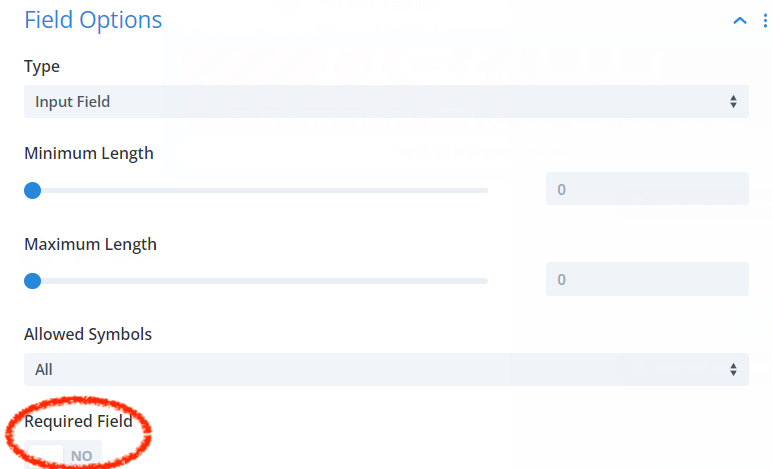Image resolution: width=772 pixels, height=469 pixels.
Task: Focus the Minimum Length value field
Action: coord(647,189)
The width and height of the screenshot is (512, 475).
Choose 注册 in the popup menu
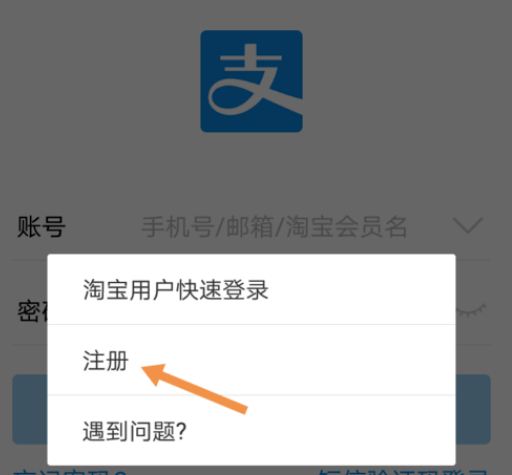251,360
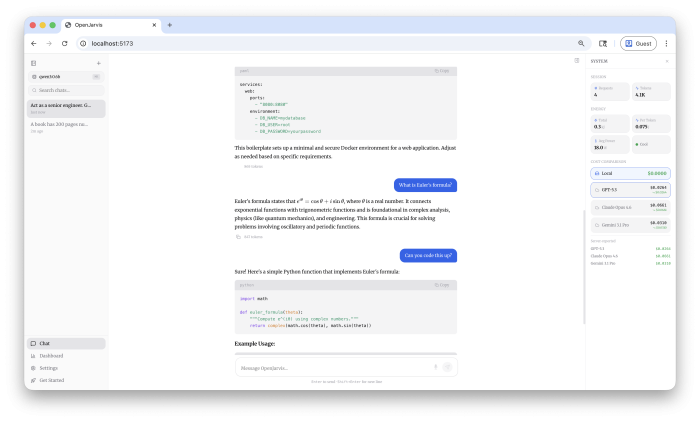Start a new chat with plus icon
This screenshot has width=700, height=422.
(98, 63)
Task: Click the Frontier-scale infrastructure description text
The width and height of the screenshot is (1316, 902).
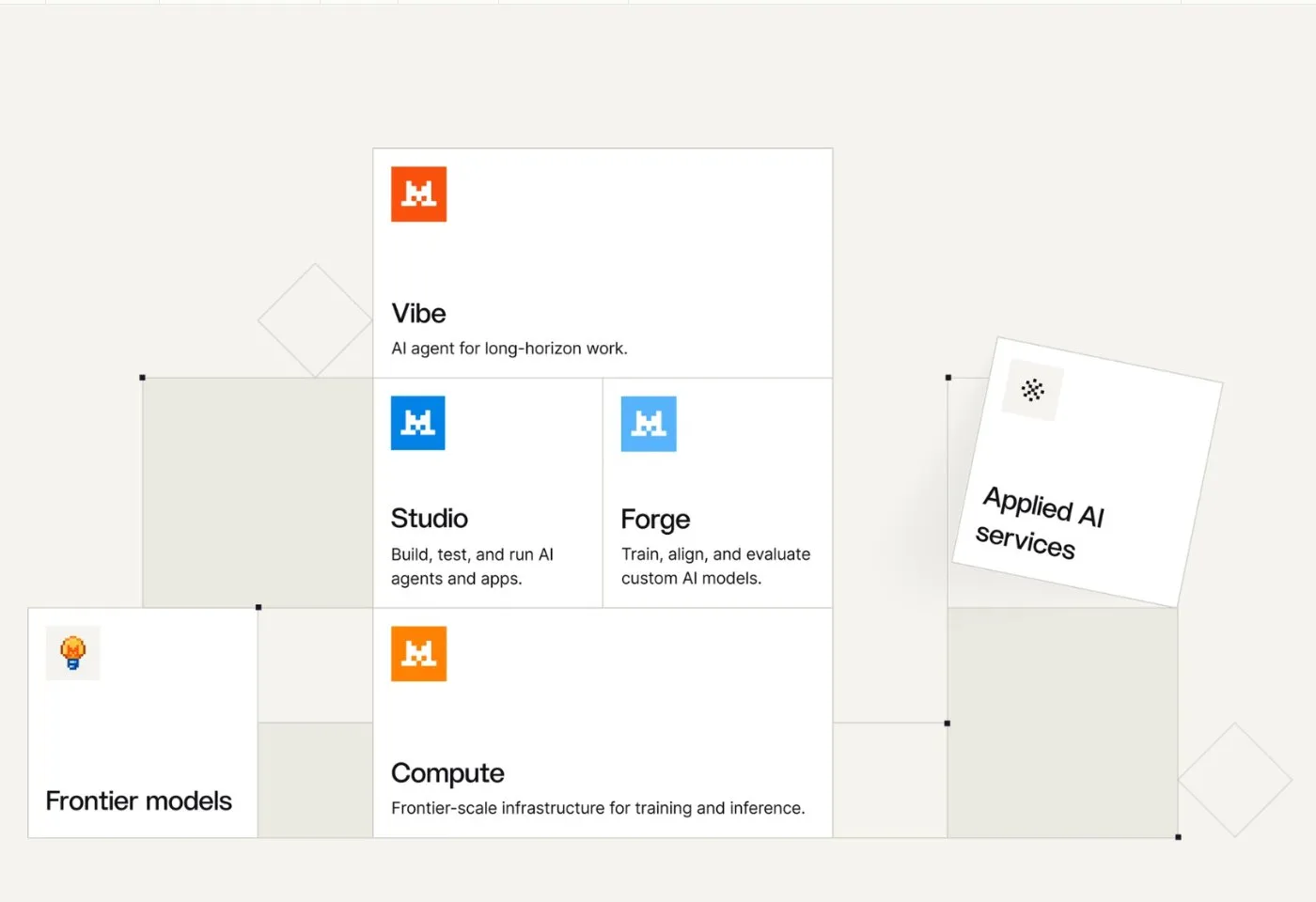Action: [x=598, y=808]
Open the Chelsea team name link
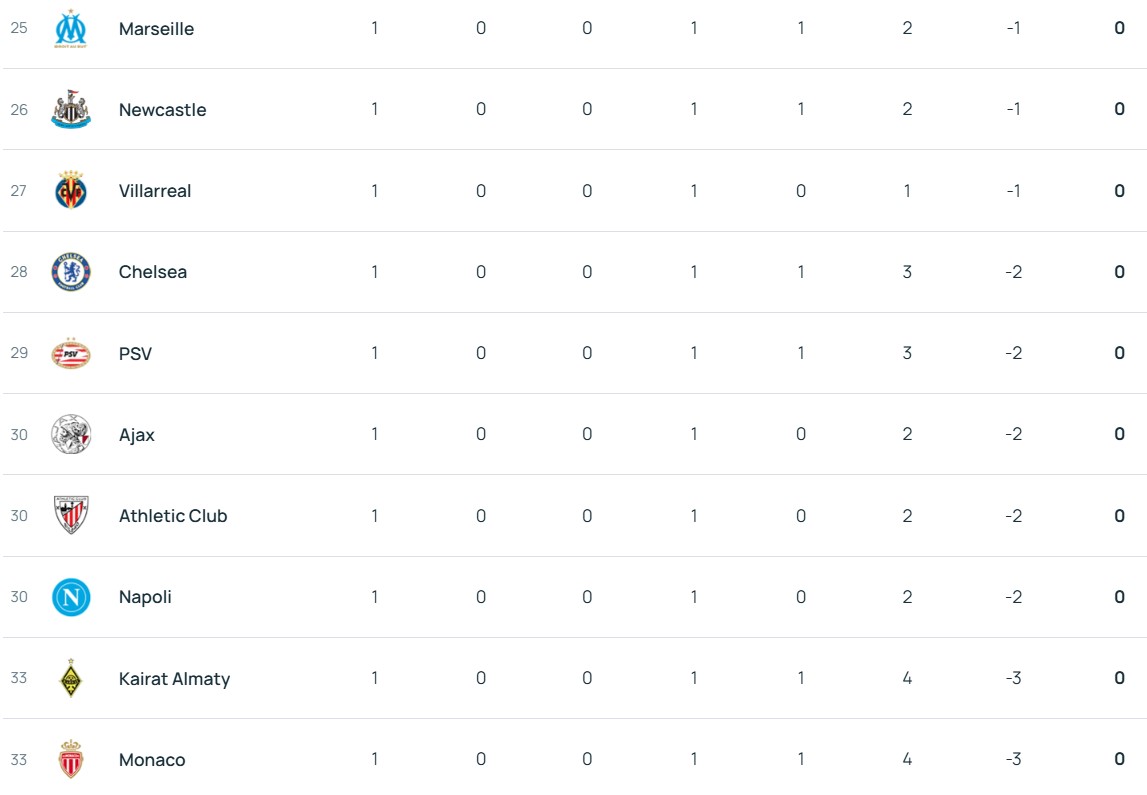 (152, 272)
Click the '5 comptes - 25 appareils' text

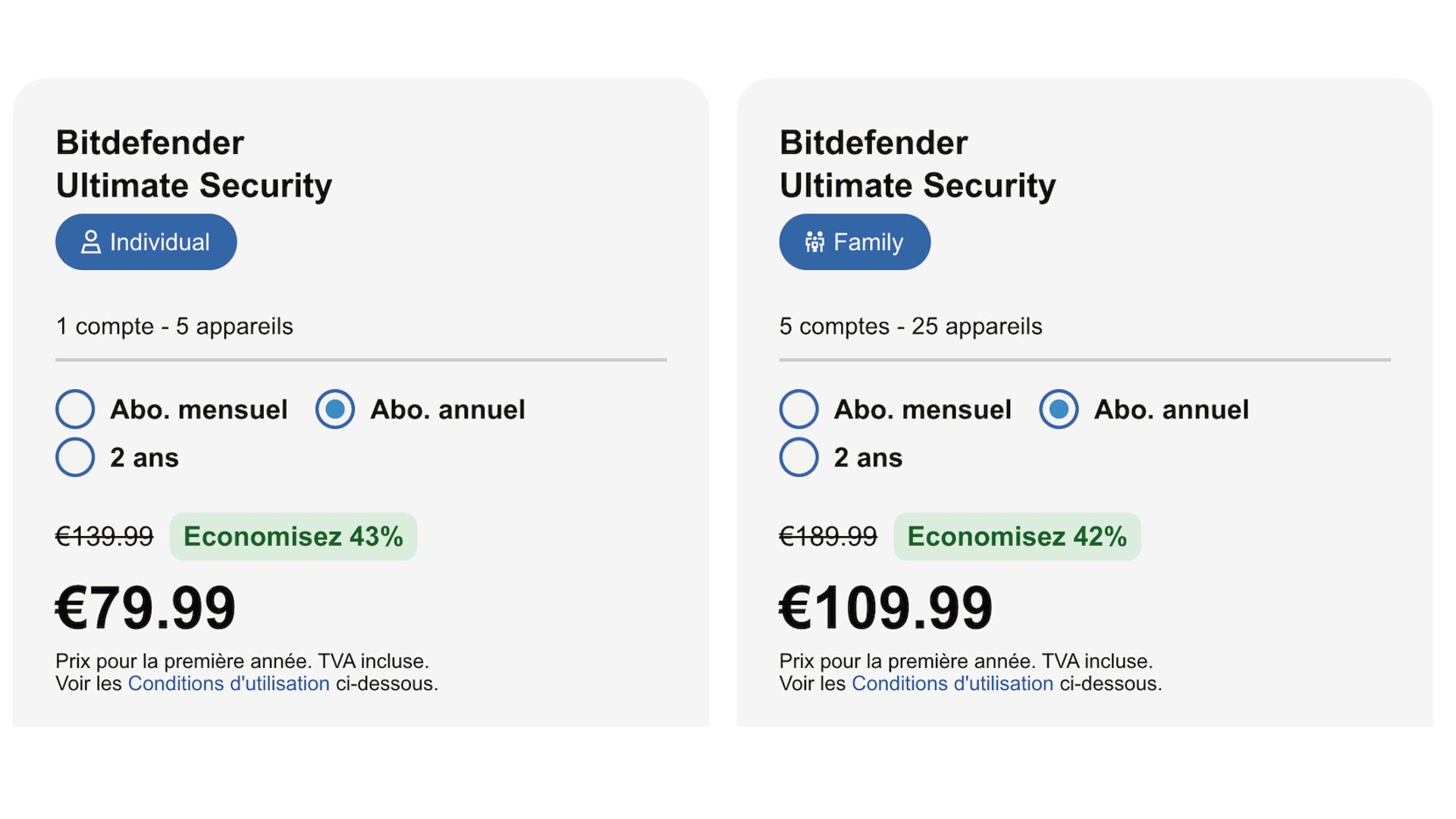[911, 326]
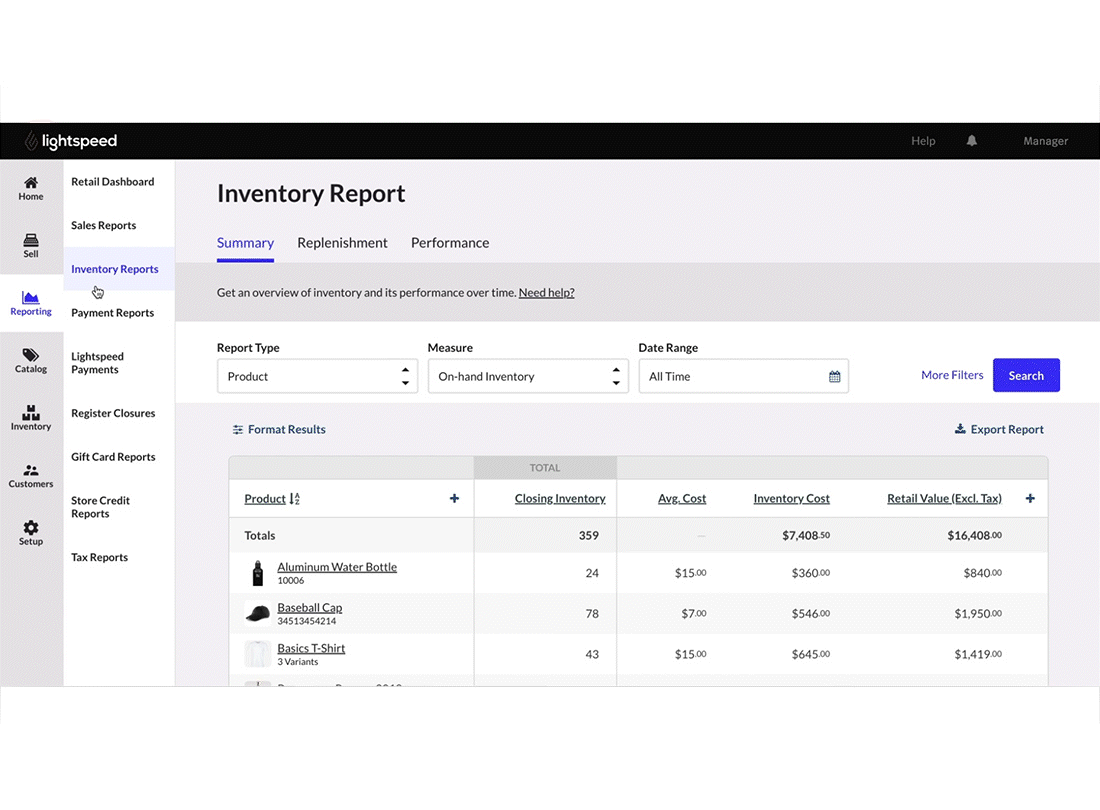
*-*-*
What you will do
Copy out, exactly and without pictures, each line from the one containing "Open the Chelsea team name link" through the final line of the entries, both ends included.

Finished exercise
Open the Chelsea team name link
 (152, 272)
Click the '5 comptes - 25 appareils' text

[911, 326]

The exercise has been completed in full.